Even amongst patients selected to have moderate OSA on their first CPAP withdrawal, three patients had a mean ODI < 15/h on their second period of CPAP withdrawal, which is below the threshold required for reimbursed CPAP therapy in some countries [4]. As might be expected, using the maximum ODI from these four nights reduced this to only one patient.

Randomised controlled trials have shown CPAP to be effective in reducing symptoms in patients with OSA categorised as mild on the basis of a single-night sleep study [13, 14]. If OSA severity had been measured on multiple nights rather than on a single night in these trials, then some patients with mild OSA might have been re-categorised as moderate OSA, due to regression to the mean of sleep apnoea severity. Furthermore, randomised controlled trials have shown CPAP to be similarly effective across the spectrum of severity of OSA [13, 14], and the correlation between OSA severity and sleepiness is weak [6, 7, 15]. We therefore think that the severity of symptoms and likely impact on quality of life are much more important than the severity of OSA on sleep studies when making management decisions.

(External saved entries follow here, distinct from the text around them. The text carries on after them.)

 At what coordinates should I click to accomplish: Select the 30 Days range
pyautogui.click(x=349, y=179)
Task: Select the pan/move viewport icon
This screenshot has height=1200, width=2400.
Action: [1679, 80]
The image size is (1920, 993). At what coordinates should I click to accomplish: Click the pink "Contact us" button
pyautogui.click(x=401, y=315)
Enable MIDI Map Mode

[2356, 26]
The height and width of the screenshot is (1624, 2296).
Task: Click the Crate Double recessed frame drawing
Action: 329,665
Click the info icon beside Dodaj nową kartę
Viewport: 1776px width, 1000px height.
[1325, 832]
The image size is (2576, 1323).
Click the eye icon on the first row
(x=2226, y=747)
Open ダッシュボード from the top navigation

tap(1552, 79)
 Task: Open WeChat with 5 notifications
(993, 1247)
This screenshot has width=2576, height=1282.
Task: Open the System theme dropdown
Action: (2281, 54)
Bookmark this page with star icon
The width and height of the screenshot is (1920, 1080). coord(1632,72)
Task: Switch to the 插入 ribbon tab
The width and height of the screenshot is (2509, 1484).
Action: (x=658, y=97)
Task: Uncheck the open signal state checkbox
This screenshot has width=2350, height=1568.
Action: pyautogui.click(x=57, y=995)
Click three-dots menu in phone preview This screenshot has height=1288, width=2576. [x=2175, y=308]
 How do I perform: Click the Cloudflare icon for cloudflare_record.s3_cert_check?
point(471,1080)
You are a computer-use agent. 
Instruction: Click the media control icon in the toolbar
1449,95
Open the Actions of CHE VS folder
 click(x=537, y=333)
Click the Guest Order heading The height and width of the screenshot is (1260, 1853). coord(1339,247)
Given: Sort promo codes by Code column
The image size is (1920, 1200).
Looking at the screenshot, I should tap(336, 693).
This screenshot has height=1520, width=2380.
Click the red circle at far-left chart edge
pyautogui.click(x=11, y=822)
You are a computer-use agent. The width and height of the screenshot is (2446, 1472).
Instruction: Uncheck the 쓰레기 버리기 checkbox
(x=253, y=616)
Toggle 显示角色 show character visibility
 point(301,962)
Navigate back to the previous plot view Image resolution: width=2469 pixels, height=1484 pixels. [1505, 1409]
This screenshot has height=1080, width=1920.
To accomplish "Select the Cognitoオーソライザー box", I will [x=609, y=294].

Threshold-based categorisations of OSA have shown at the epidemiological level that only the more severe OSA tends to be associated with cardiovascular events [3], and therefore might justify continuing this high threshold to guide treatment. However, the SAVE study showed that CPAP does not reduce cardiovascular events [16]; therefore, it still seems reasonable that symptoms should remain the principal reason to treat OSA.

There are limitations of this study. This was an opportunistic study looking at data from a previously published study and therefore is exploratory. Returning OSA was assessed using overnight pulse oximetry and not polysomnography, which is currently the gold standard technique for diagnosing OSA in some countries. Pulse oximetry was chosen for this study as it is more practical to measure this at home over multiple nights. Without using polysomnography, differences in total sleep time, differing sleep architecture, and differing time in a supine position could all account for differences in the ODI, and are in fact the likely explanation for some of the observed night-to-night variation [17]. However, our use of mean values from multiple-night sleep studies should have reduced any such variability. In many sleep centres that use polygraphy, sleep length, sleep state, and posture issues will be part of the variation they observe anyway. Our study only selected patients with an ODI > 20/h on their first period of CPAP withdrawal; thus the results might have shown regression downwards towards the mean, although the means of the two periods were in fact almost identical. It is possible that patients’ weight changed between the first and second withdrawal period, which might have contributed to changes in OSA severity. However, given that the average time between CPAP withdrawal periods was short, and the means of the two periods were almost identical, we feel this is unlikely to explain the changes in OSA severity.

It has been pointed out by others that overnight pulse oximetry in isolation is not recommended for the diagnosis of OSA [18]; however, the correlation between ODI and AHI is very high, and our observations are likely to apply to more comprehensive sleep studies. One clear difference between the two periods was that all patients received sham oxygen therapy (air at 5 L/min) during their second CPAP withdrawal, which might have affected sleep. However, if this decreased sleep, we might have expected a different ODI during the second withdrawal period, which was not the case.

Conclusions

We have shown that there is a clinically relevant period-to-period variability in OSA severity category. Even using four nights of study, one third to a half of patients’ OSA severity category differed between the two periods of CPAP withdrawal. We believe that the concept of a patient having a definable, ‘real’ and repeatable OSA severity is thus flawed. In our view, assessment of the severity of OSA should be based mainly on symptoms, as these are the dominant reason for treatment and cause of limitations on driving, with the sleep study mainly ascertaining whether respiratory events are likely to be the cause of these symptoms.